*Short exercise*
Substitute "About us" for "Contact us" in the items below, leaving everything else unchanged.
-- start --
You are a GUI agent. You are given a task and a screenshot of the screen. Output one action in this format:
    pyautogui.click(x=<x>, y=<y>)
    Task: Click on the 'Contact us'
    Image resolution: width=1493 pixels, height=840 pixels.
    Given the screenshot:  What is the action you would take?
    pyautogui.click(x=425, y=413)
-- end --
*Reply to the task*
You are a GUI agent. You are given a task and a screenshot of the screen. Output one action in this format:
    pyautogui.click(x=<x>, y=<y>)
    Task: Click on the 'About us'
    Image resolution: width=1493 pixels, height=840 pixels.
    Given the screenshot:  What is the action you would take?
    pyautogui.click(x=425, y=413)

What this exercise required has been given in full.